リリアは思わずステータスを、2度見した。

一応・・人間って何よ!?っていうか称号!神を超えるって…やばいじゃないの!?)


ーーーちょっと…いや、かなりやり過ぎたようだ。

ひとしきり荒ぶった後、リリアは肩で息をしながら、げんなりとした様子で、自ら作ったチートをタッチする。


『実体化』
抽象的なものや、意識の産物を客観的にある実物にすることが出来る。妄想・想像したものを実体化する。
なお、錬成術とは違い、原料が要らず、その代わりに細部まで想像出来なければ、使うことが出来ない。

《派生スキル   あり》


『成長促進』
ステータスの成長を、通常より約10倍促進する。

《派生スキル   あり》


『ステータスコピー』
相手のステータスを見ると発動するスキル。
ステータスをコピーすることが出来る。
なお、一人に何度も使うことは出来ない。

《派生スキル   あり》


『思考促進』
思考の回転を早める・思考を共有するなど、主に思考に関する補足が可能である。

《派生スキル  あり》


『世界創造』
異空間を作ることが可能である。詳細不明。

《派生スキル  あり》


『異能眼』
異能を持つ眼のことであり、使用時には眼が紅く光る。
経験値などを積むことで、様々な異能を取得出来る。
なお、同時に異能を使うことは出来ない。

《派生スキル    あり》


『完全鑑定』
全ての物体を鑑定することが出来る。

《派生スキル  あり》


「思考定着」
このスキルを使うと、記憶しようと思ったことが、すべて刻まれる。容量に限りはあるが、記憶を整理、つまり自由に操ることができる。(相手には不可)

「瞬間眼」
常人には見えない速さが見える。
なお、思考・肉体がその速さに付いてこなければ、ほぼ無意味である。


リリアは考えていたよりもやばいチートに、あんぐりと口を開けた。

自分が何となく作ったものも、しっかりと説明や定義がついていて、何やら凄まじいことになっていた。

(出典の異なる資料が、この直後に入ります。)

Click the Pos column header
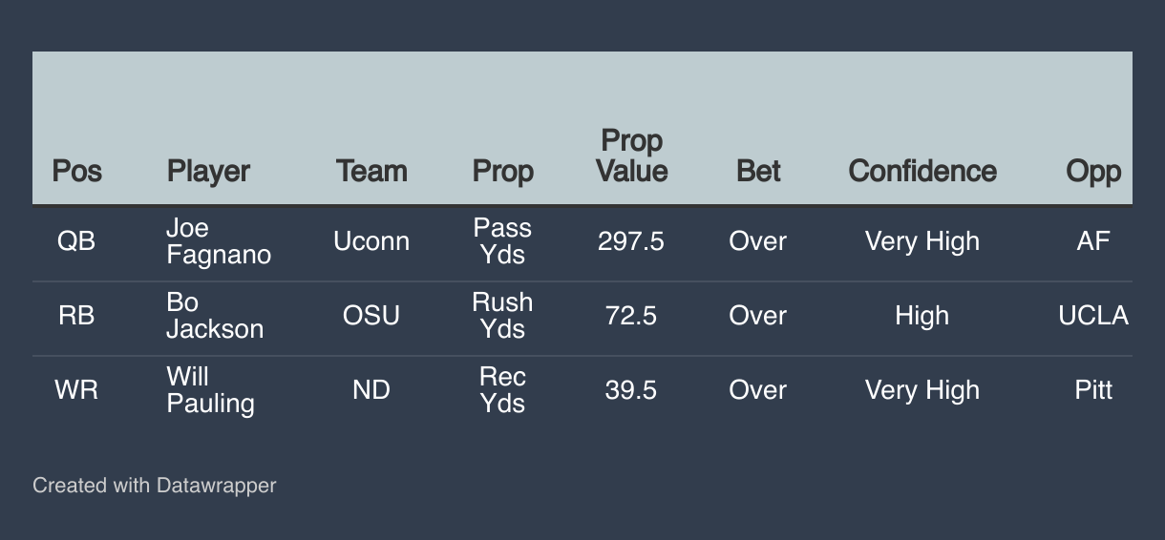Viewport: 1165px width, 540px height. [x=76, y=172]
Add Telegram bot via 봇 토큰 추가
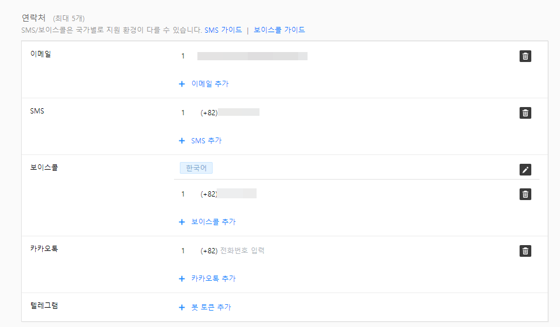 point(211,307)
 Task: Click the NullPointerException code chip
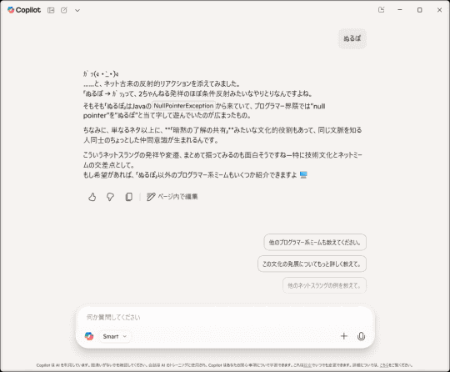point(183,106)

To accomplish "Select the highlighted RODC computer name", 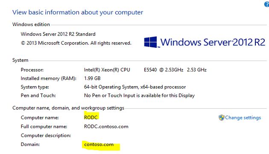I will 91,117.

スキルは使う度に成長するので、これが初期段階ということがどれだけやばいのか分かることだろう。
しかも、派生スキルまであるため、さらにチートが増えることは確実だった。

つまり、リリアは完全にバグキャラになっていた。

自業自得と思いつつも、リリアは叫ばずにはいられなかった。

すなわち、

「どうしてこうなったーー!!」と。

朝の6時、まだ少し早い時刻にリリアの絶叫が響きわたった。